Videos for final analysis have been collected from 3 or more independent replicates.

Supplementary Video4

When cells are treated with unlabelled PDS or PhenDC3, SiR-PyPDS ceases to bind to G4s in cells. White dashed circles indicate the nucleus. Videos for final analysis have been collected from 3 or more independent replicates

Supplementary Video5

Time-lapse imaging enables determination of the residence time of SiR-PyPDS binding to G4s.

Videos for final analysis have been collected from 3 or more independent replicates

Supplementary Video6

When cells are treated with DMS, increased treatment durations result in a reduction in observed G4-binding events, as G4s become trapped in an unfolded state and can therefore no longer be bound by SiR-PyPDS.
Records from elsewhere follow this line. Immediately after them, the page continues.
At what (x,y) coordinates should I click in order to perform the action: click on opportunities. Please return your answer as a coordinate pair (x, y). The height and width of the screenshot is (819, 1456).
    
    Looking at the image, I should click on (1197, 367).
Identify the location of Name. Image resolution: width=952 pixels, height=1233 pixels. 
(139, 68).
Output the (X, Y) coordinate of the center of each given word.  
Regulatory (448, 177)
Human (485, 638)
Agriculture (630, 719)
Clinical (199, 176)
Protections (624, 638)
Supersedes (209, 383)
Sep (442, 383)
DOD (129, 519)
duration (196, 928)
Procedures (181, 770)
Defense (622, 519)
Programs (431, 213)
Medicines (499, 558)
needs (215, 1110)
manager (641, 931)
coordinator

Videos for final analysis have been collected from 3 or more independent replicates

Supplementary Video7

G4 binding events can readily be observed during replication (S) and transcription (G1/S) cell cycle phases. In the quiescent state (G0/G1) minimal G4s can be observed. Minimal binding is also seen if replication and transcriptionare inhibited chemically (arrest).

Videos for final analysis have been collected from 3 or more independent replicates

Graphical Abstract.

Data Availability

All data generated during this study are included in this published article (and its supplementary information files).